Watson learns by gathering information, but instead of neural connections, it uses algorithms to understand the natural language that information is written in. These algorithms give it a confidence in a Jeopardy! category and clue, that maps to a probabilistic estimate that the response is correct.
Watson honed this self-assessment of what it does and does not know by training on thousands of historical questions (Watson’s equivalent of taking a few hundred “practice tests”).
The algorithms dealing with natural language are not perfect, so there’s always some degree of uncertainty. Watson calculates its uncertainty and learns which algorithms to trust under which circumstances, such as different Jeopardy! categories.
IBM Researcher Dr. David Gondek, who developed machine learning algorithms and infrastructure that Watson uses to rank and estimate confidence in possible answers, uses an example of how “introducing” and “manufacturing” show how language has many ways to refer to the same relation and can be highly contextual:
“The clue was: It was introduced by the Coca-Cola Company in 1963. Watson can find a passage stating that ‘Coca-Cola first manufactured Tab (the correct response) in 1963’, so in order to answer the question, Watson needed to understand that introducing and manufacturing can be equivalent – if a company is introducing a product. But that is highly dependent on context: if you introduce your uncle, it doesn’t mean you manufactured him.”

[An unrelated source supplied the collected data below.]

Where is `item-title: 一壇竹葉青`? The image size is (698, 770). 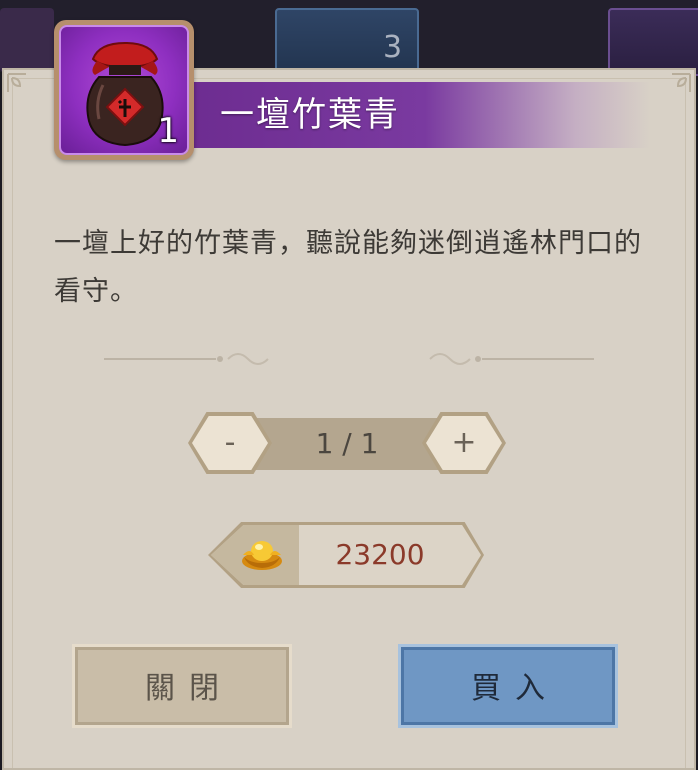
item-title: 一壇竹葉青 is located at coordinates (310, 115).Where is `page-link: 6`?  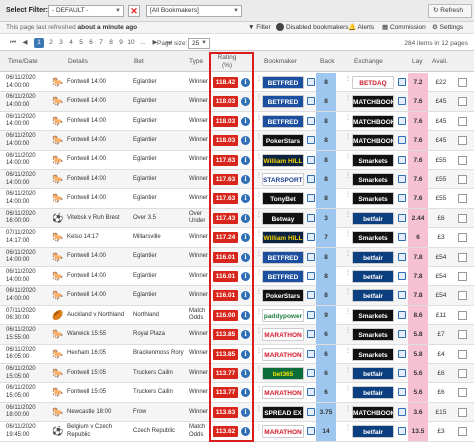 page-link: 6 is located at coordinates (91, 43).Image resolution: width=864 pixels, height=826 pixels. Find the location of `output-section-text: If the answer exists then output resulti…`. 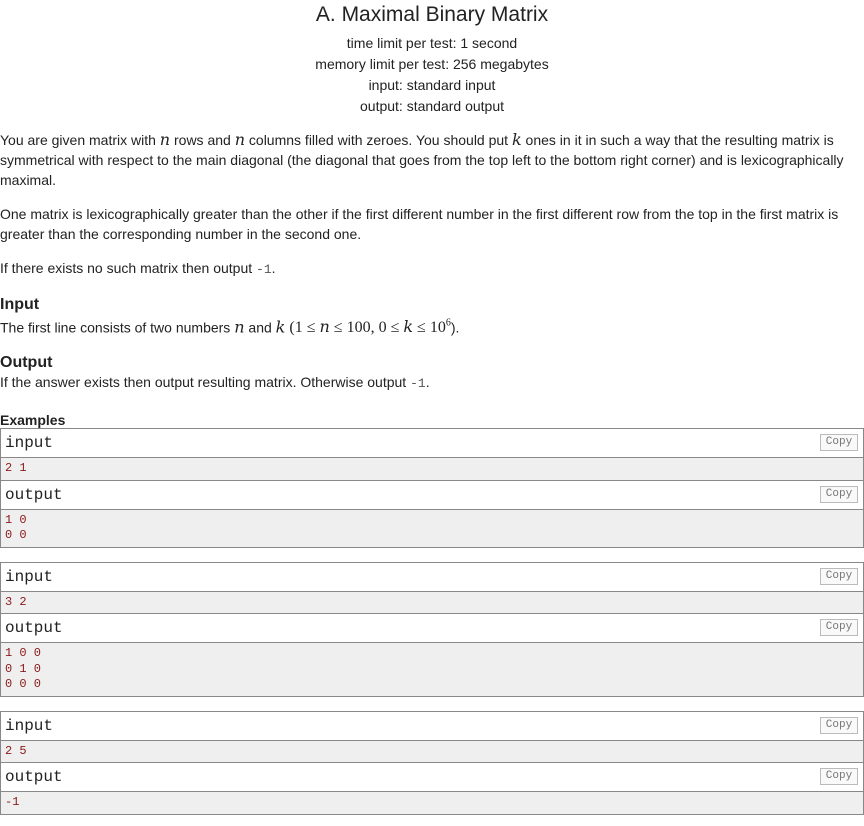

output-section-text: If the answer exists then output resulti… is located at coordinates (432, 383). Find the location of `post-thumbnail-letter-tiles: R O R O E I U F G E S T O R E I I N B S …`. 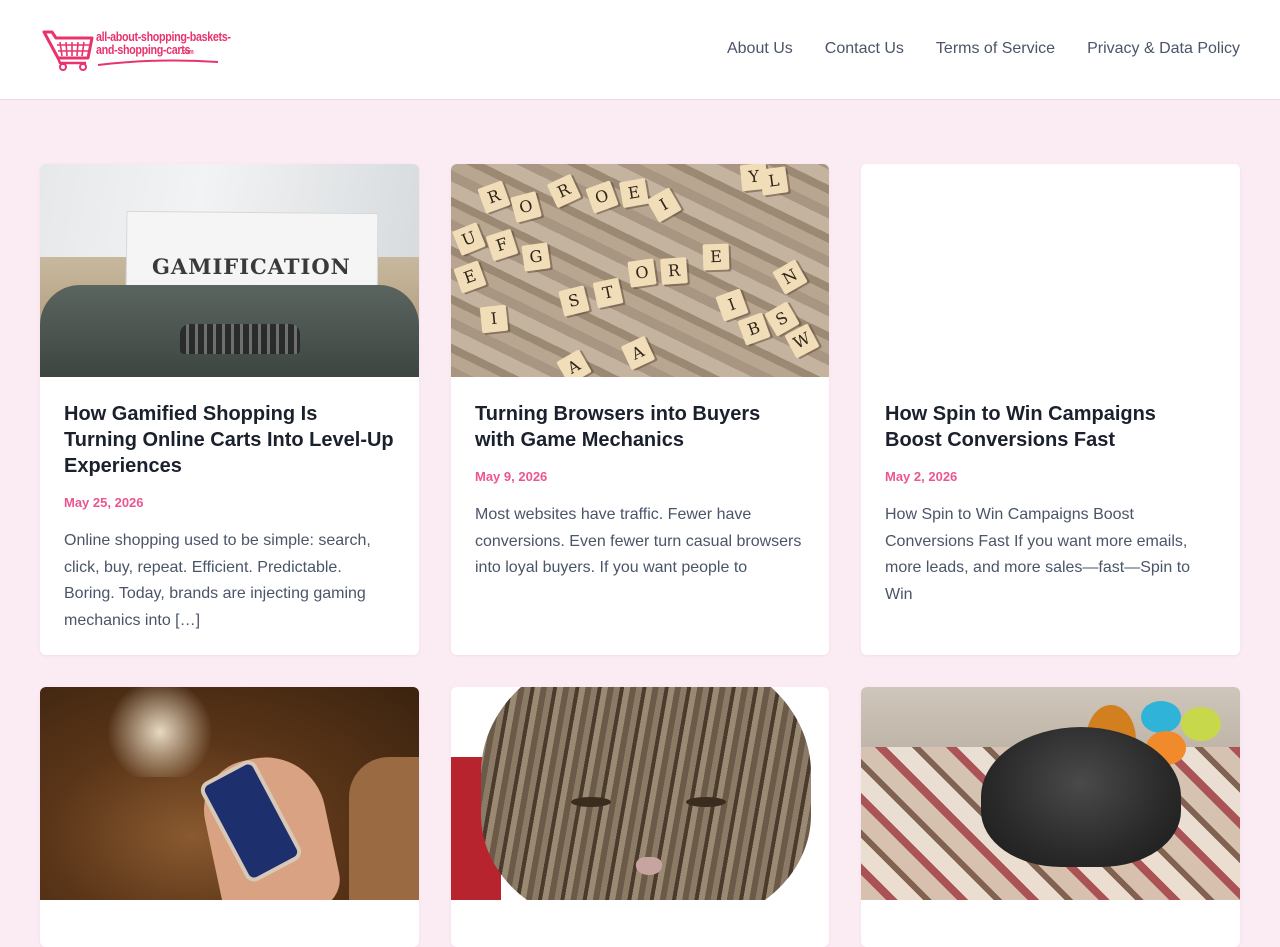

Watson also exhibits dynamic learning within categories. Watson observes the correct answers to clues to verify it is interpreting the category correctly. The sparring matches offer good examples of Watson making these in-game adjustments. Not only does Watson get better at answering as clues in a category are revealed, but its understanding of its own in-category ability is also refined.
Note, because Watson cannot hear, it does not know how Jennings or Rutter answer a clue. So, Watson cannot use their responses in its accuracy assessment or to change a response it may be considering.
The Confidence to buzz in
Those who watched the practice round could see a graphic of Watson’s confidence level in its top three possible responses, and a line that established a threshold it must reach to buzz in.
Watson’s default threshold is typically 50 percent. In other words, if its confidence estimation determines a 50 percent or higher chance of correctly responding to a clue, it will try to buzz in.
What is a Daily Double?
But the buzz threshold is game-state dependent.
The threshold can change substantially towards the end of a game. For example, Watson will lower the threshold if it gives a higher chance to win or, for example, to avoid a statistical lockout. Analogously, if Watson is leading and its only chance of losing a game is to buzz in and respond incorrectly, it will not buzz in, no matter how confident.
If Watson gets to choose a category and clue, its first priority is finding any remaining of the three Daily Doubles in a game. These clues allow a contestant to wager a specific dollar amount on the clue without worry of the other two contestants buzzing in. Jennings, Rutter and Watson have a high chance to answer these correctly, so Daily Doubles provide three opportunities for a critical score boost.
The Watson Research team studied the historical distribution of Daily Doubles and found they appear most-frequently in the three bottom rows, with the fourth being the most common. Daily Doubles also most frequently appear in the first column. Watson also makes use of even more statistics to dynamically predict their location based on what has been exposed so far in a game.
Once the Daily Doubles are off the board, Watson looks for the lowest clue value in a category, for which there are still a significant number of high value clues. Lower value clues help it get the gist of a category with less risk, so that it has a better shot at the high value clues to come.